- _Stated problem_
Reproduce the records from the line that contains "Task: Click the gold crown icon beside Pro" through the line that contains "point(388,131)", substituting "Unfold" for each occurrence of "Expand" and leaving everything else unchanged.

Begin

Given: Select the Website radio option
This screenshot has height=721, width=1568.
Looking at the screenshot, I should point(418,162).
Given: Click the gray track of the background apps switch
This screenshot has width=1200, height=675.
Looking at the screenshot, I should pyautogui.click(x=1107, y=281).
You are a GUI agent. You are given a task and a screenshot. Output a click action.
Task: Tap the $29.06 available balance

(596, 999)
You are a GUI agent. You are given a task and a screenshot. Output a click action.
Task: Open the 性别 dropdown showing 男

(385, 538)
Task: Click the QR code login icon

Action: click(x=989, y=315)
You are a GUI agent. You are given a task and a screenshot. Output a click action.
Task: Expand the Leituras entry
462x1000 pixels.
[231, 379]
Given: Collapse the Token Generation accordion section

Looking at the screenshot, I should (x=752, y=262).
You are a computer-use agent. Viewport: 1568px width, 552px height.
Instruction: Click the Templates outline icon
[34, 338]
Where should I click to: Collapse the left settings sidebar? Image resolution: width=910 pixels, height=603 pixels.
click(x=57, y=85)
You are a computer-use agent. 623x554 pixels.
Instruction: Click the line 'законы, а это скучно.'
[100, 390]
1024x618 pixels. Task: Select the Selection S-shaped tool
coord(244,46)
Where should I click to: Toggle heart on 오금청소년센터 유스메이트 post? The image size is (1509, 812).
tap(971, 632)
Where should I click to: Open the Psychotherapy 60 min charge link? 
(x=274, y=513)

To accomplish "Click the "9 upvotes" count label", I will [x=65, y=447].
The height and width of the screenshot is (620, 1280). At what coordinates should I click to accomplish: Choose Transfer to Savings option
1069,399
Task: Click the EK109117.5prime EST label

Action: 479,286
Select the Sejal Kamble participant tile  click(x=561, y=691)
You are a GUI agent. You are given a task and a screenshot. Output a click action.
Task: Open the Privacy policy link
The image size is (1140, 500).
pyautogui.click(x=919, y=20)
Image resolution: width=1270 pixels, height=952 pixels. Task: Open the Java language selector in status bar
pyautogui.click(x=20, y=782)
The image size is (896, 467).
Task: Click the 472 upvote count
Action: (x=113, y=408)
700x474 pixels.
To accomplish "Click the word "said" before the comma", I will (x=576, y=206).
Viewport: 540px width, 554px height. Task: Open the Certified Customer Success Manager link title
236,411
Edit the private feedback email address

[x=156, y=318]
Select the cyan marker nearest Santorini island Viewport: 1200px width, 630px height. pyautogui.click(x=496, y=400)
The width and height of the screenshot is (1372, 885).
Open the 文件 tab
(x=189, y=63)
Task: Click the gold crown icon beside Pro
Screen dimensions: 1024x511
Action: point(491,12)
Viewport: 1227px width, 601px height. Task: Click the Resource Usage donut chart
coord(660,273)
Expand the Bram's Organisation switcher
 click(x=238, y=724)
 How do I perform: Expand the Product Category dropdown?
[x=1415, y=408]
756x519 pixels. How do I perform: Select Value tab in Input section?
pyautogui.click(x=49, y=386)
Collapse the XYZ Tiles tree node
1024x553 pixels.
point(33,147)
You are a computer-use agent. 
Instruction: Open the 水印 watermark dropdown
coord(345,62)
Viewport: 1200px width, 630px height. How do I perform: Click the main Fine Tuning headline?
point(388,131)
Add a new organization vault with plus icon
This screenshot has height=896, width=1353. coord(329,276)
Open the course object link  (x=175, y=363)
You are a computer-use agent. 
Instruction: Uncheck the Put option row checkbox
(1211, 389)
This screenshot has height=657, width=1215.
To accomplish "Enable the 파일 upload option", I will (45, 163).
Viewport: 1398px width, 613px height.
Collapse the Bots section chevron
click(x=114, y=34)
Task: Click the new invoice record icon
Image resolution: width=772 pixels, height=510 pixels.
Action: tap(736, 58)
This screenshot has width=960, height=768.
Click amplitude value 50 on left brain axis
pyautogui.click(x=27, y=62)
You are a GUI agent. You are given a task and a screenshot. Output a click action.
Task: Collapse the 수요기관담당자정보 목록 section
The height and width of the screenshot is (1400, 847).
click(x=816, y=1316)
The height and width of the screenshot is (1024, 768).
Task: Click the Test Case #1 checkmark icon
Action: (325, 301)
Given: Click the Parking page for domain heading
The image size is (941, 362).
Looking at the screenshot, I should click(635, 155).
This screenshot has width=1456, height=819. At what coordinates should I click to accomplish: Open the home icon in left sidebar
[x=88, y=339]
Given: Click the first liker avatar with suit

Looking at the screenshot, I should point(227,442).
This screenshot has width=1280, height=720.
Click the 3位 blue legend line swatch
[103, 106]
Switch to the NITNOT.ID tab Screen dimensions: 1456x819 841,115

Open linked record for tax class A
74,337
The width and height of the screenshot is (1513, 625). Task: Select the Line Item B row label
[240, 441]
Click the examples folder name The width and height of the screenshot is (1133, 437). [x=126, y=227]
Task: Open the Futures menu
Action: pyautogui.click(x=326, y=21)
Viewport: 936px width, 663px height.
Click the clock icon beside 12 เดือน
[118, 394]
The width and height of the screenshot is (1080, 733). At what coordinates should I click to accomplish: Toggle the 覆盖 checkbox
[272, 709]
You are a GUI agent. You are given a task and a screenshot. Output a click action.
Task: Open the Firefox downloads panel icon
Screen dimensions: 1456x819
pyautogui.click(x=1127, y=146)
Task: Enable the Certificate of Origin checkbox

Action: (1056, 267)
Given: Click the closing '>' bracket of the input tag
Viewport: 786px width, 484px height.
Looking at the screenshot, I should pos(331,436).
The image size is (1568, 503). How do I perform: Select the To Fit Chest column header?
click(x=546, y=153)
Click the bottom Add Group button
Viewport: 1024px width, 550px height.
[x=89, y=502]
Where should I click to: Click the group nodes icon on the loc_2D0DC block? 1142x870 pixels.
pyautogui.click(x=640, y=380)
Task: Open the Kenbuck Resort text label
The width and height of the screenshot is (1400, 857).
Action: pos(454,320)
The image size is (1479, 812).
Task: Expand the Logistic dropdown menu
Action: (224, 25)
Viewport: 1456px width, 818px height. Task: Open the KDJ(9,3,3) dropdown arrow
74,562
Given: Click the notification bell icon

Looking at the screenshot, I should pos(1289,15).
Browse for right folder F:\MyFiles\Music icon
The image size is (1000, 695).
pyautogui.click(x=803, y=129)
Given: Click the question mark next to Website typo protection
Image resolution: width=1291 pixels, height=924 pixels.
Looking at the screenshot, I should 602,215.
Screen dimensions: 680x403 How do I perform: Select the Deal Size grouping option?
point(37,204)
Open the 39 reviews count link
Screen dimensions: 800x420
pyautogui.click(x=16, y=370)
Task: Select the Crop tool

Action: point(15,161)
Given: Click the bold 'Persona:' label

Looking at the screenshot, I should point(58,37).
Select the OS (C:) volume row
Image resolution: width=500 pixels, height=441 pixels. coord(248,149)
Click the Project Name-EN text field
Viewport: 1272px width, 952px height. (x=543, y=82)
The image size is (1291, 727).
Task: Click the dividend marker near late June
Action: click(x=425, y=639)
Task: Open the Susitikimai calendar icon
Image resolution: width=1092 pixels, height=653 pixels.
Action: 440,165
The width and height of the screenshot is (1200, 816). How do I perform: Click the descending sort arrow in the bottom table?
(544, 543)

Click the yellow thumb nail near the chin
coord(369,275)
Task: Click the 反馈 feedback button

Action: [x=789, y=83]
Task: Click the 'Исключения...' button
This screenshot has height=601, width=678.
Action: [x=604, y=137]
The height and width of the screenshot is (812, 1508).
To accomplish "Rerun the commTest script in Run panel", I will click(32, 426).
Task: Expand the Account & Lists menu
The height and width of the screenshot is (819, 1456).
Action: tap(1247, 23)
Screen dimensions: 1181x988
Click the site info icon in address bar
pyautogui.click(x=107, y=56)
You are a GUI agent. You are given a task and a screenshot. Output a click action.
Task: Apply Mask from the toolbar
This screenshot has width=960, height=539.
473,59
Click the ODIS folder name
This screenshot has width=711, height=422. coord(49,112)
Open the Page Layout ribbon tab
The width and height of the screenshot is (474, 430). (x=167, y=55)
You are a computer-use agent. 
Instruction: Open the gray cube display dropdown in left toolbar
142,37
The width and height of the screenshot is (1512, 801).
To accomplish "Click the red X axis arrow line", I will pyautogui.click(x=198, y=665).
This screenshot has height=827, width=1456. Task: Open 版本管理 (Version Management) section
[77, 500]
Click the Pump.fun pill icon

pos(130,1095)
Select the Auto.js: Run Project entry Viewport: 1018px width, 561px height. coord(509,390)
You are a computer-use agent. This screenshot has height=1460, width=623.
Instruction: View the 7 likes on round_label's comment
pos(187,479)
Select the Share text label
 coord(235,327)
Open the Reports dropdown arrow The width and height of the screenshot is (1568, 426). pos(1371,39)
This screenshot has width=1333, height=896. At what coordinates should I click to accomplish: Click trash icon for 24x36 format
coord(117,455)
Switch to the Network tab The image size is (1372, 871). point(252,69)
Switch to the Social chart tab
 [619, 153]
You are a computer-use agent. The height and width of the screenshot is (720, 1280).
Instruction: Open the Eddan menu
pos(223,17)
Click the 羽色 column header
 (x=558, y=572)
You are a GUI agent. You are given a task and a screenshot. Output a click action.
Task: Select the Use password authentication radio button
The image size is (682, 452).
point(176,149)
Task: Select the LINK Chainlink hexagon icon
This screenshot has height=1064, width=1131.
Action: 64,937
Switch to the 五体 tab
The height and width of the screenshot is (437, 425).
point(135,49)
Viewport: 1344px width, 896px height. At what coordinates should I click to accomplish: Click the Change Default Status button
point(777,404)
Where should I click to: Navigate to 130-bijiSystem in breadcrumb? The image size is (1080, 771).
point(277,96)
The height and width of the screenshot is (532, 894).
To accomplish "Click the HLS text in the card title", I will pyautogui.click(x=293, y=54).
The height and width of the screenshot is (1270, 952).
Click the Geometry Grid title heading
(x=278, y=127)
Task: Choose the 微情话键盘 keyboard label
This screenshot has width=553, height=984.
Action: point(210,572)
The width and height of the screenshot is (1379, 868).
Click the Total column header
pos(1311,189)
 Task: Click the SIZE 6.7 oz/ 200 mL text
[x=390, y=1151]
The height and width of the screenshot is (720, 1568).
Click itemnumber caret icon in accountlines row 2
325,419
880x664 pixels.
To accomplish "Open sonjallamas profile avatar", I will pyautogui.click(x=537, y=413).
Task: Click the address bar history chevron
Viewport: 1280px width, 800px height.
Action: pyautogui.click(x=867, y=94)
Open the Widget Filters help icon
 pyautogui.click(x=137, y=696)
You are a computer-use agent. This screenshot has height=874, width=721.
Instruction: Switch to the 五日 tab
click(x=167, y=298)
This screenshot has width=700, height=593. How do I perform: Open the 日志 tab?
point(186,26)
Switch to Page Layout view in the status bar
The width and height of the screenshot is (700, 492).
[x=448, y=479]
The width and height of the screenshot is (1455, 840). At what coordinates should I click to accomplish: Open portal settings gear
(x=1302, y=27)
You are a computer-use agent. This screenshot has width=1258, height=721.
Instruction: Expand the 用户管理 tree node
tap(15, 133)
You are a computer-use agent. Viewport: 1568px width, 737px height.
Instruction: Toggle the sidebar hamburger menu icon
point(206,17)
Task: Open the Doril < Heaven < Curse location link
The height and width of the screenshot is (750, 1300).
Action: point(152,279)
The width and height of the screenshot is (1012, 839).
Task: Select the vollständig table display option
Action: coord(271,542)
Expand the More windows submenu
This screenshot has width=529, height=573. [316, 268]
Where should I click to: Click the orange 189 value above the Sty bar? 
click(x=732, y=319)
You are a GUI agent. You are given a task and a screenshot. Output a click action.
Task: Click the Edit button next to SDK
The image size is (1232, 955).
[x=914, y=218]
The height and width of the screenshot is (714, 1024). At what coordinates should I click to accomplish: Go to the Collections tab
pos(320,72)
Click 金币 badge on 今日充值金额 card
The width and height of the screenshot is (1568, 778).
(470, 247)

End

- _Solution_
Task: Click the gold crown icon beside Pro
Screen dimensions: 1024x511
Action: point(491,12)
Viewport: 1227px width, 601px height. Task: Click the Resource Usage donut chart
coord(660,273)
Unfold the Bram's Organisation switcher
 click(x=238, y=724)
 How do I perform: Unfold the Product Category dropdown?
[x=1415, y=408]
756x519 pixels. How do I perform: Select Value tab in Input section?
pyautogui.click(x=49, y=386)
Collapse the XYZ Tiles tree node
1024x553 pixels.
point(33,147)
You are a computer-use agent. 
Instruction: Open the 水印 watermark dropdown
coord(345,62)
Viewport: 1200px width, 630px height. How do I perform: Click the main Fine Tuning headline?
point(388,131)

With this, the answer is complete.